Explore EOPF Zarr Sentinel-2 files using GDAL
Explore how to open, visualise and plot Sentinel-2 L1C MSI EOPF Zarr format

Explore EOPF Zarr Sentinel-2 files using GDAL¶
Table of Contents¶
Introduction¶
This notebook demonstrates accessing and visualizing Sentinel-2 satellite imagery stored in ZARR format using GDAL. Learn to connect to remote ZARR files, extract metadata, and visualize multispectral bands.
Import Libraries¶
from osgeo import gdal
import matplotlib.pyplot as plt
Building GDAL Connection¶
Note: Always prepend ZARR:"/vsicurl/
to ZARR file paths
dsn = 'ZARR:"/vsicurl/https://objectstore.eodc.eu:2222/e05ab01a9d56408d82ac32d69a5aae2a:sample-data/tutorial_data/cpm_v253/S2B_MSIL1C_20250113T103309_N0511_R108_T32TLQ_20250113T122458.zarr"'
Exploring the Zarr Dataset¶
ds = gdal.Open(dsn, gdal.GA_ReadOnly)
if ds is None:
raise RuntimeError("Failed to open the Zarr dataset with GDAL.")

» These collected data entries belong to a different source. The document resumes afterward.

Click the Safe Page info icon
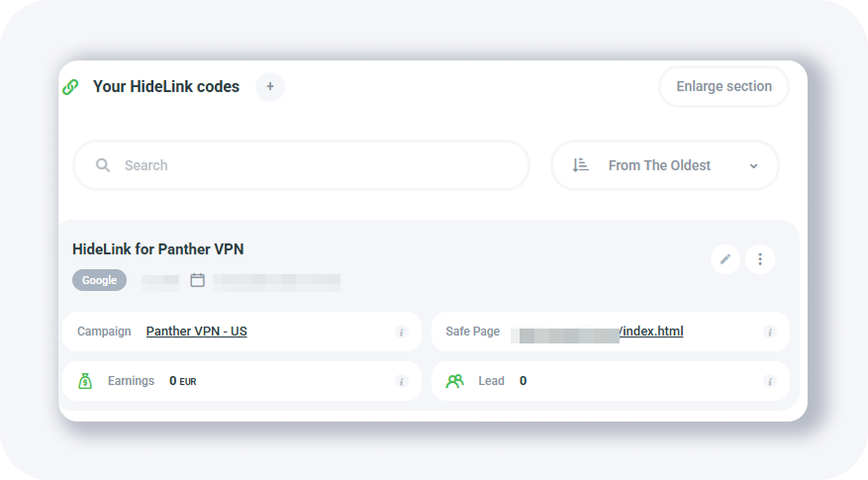Viewport: 868px width, 480px height. 770,332
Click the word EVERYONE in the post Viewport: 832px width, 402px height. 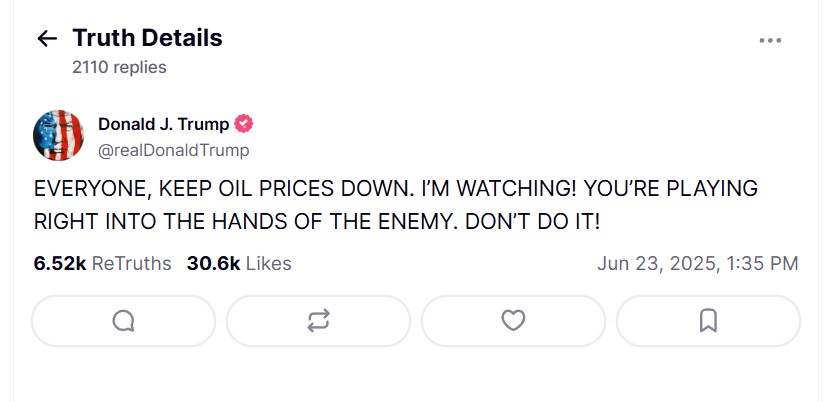click(89, 189)
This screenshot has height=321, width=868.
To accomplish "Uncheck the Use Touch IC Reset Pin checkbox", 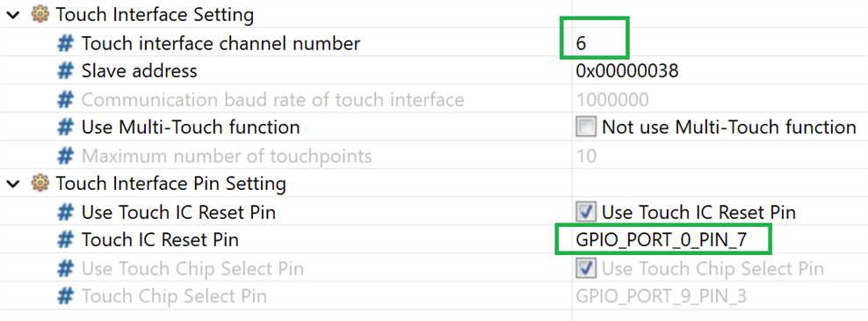I will tap(586, 212).
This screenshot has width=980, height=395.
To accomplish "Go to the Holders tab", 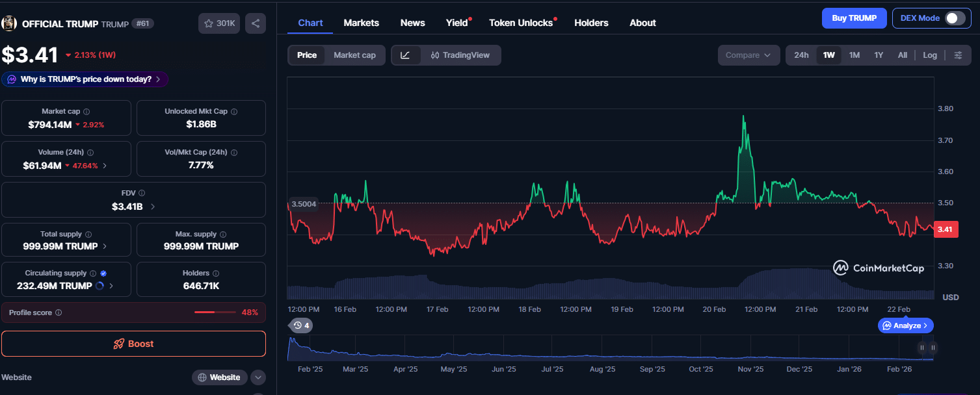I will tap(591, 23).
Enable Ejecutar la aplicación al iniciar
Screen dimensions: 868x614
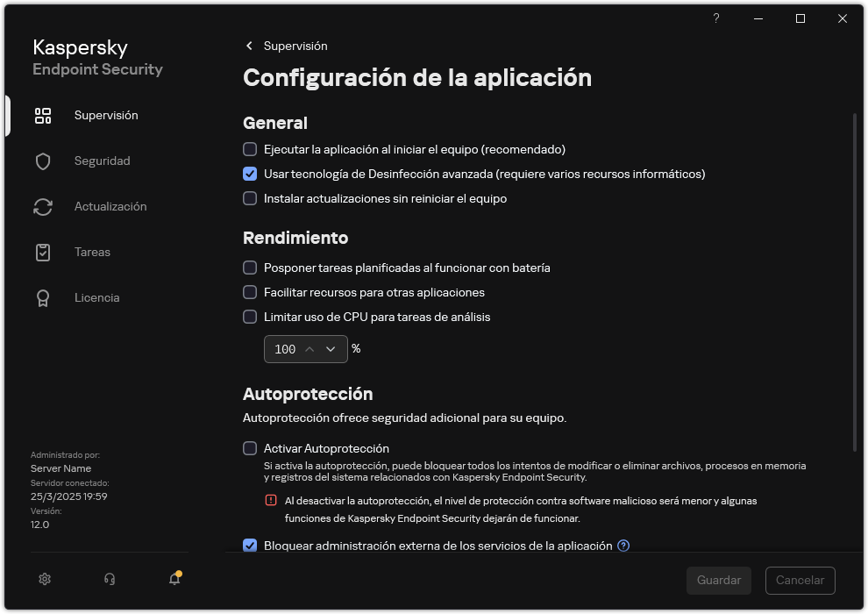pos(250,149)
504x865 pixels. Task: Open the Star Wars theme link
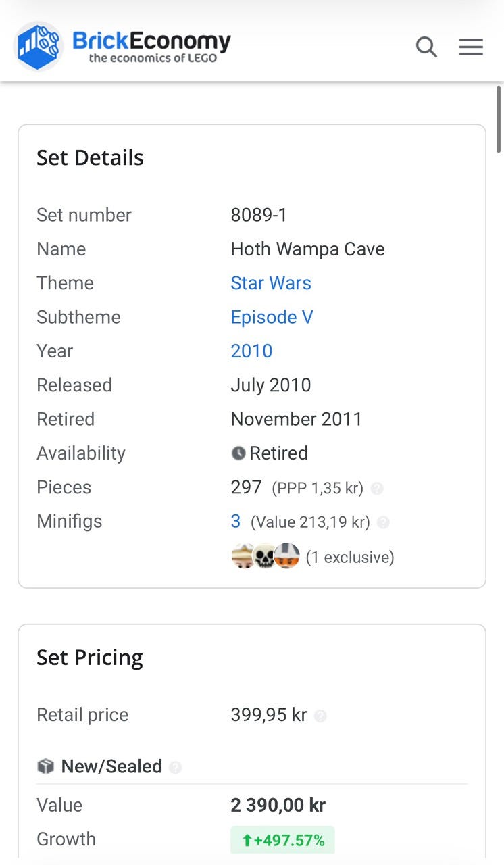pyautogui.click(x=271, y=283)
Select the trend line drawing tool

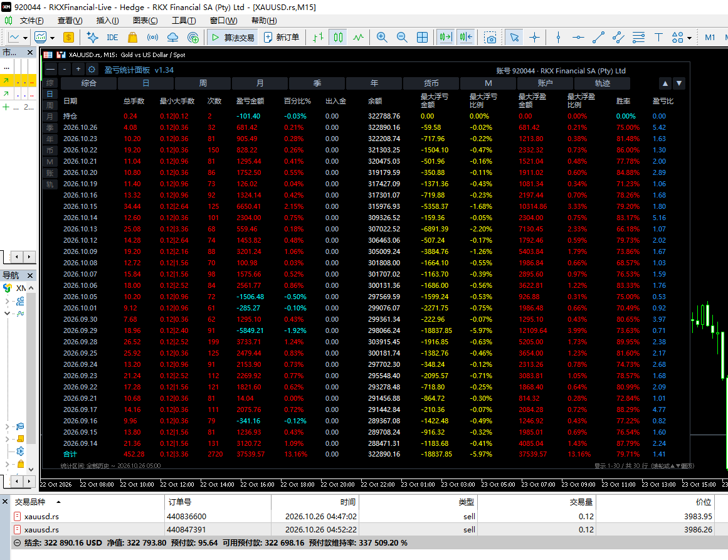(x=598, y=38)
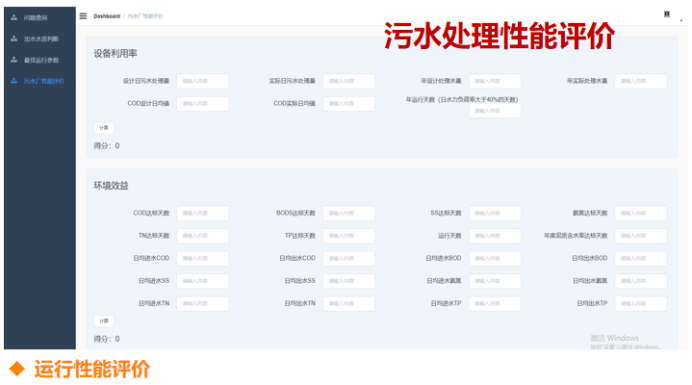Click the COD实际日均值 input field
Screen dimensions: 692x385
point(349,104)
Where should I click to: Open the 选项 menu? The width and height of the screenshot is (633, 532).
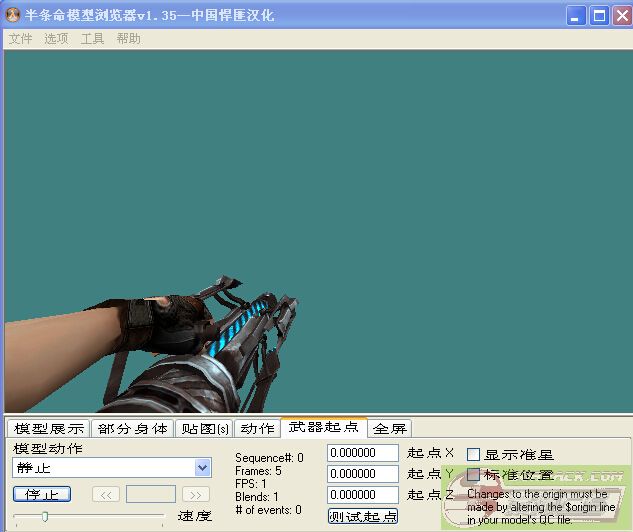click(56, 38)
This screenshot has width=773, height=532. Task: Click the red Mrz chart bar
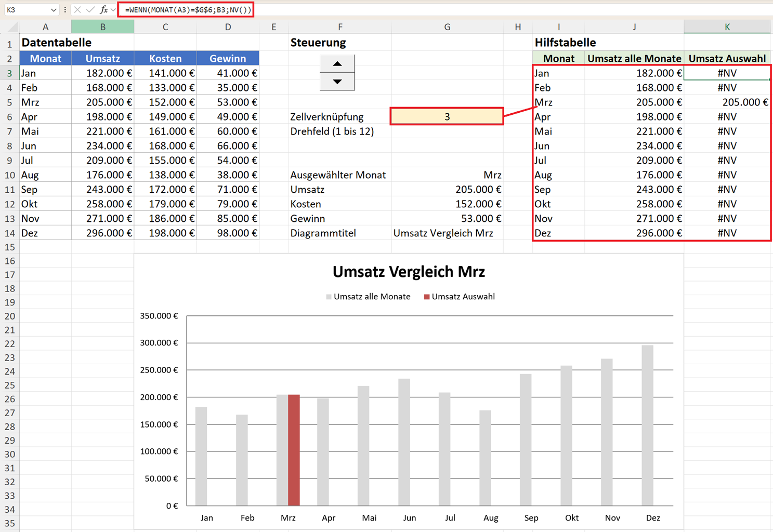294,450

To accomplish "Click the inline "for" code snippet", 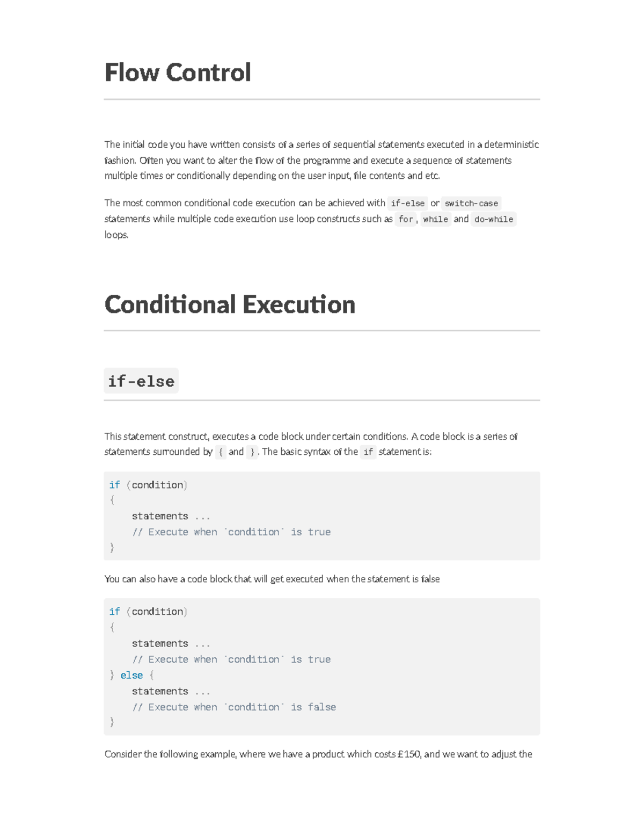I will [406, 219].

print("Dataset opened successfully!")
print("Metadata:", ds.GetMetadata())
Dataset opened successfully!
Metadata: {}
Metadata Extraction¶
sub_ds = ds.GetSubDatasets()
for idx, s in enumerate(sub_ds[:5]): # Show first 5 subdatasets
print(f"{idx}: {s[0]}")
0: ZARR:"/vsicurl/https://objectstore.eodc.eu:2222/e05ab01a9d56408d82ac32d69a5aae2a:sample-data/tutorial_data/cpm_v253/S2B_MSIL1C_20250113T103309_N0511_R108_T32TLQ_20250113T122458.zarr":/conditions/geometry/angle
1: ZARR:"/vsicurl/https://objectstore.eodc.eu:2222/e05ab01a9d56408d82ac32d69a5aae2a:sample-data/tutorial_data/cpm_v253/S2B_MSIL1C_20250113T103309_N0511_R108_T32TLQ_20250113T122458.zarr":/conditions/geometry/band
2: ZARR:"/vsicurl/https://objectstore.eodc.eu:2222/e05ab01a9d56408d82ac32d69a5aae2a:sample-data/tutorial_data/cpm_v253/S2B_MSIL1C_20250113T103309_N0511_R108_T32TLQ_20250113T122458.zarr":/conditions/geometry/detector
3: ZARR:"/vsicurl/https://objectstore.eodc.eu:2222/e05ab01a9d56408d82ac32d69a5aae2a:sample-data/tutorial_data/cpm_v253/S2B_MSIL1C_20250113T103309_N0511_R108_T32TLQ_20250113T122458.zarr":/conditions/geometry/x
4: ZARR:"/vsicurl/https://objectstore.eodc.eu:2222/e05ab01a9d56408d82ac32d69a5aae2a:sample-data/tutorial_data/cpm_v253/S2B_MSIL1C_20250113T103309_N0511_R108_T32TLQ_20250113T122458.zarr":/conditions/geometry/y
target_subds = gdal.Open(sub_ds[80][0], gdal.GA_ReadOnly)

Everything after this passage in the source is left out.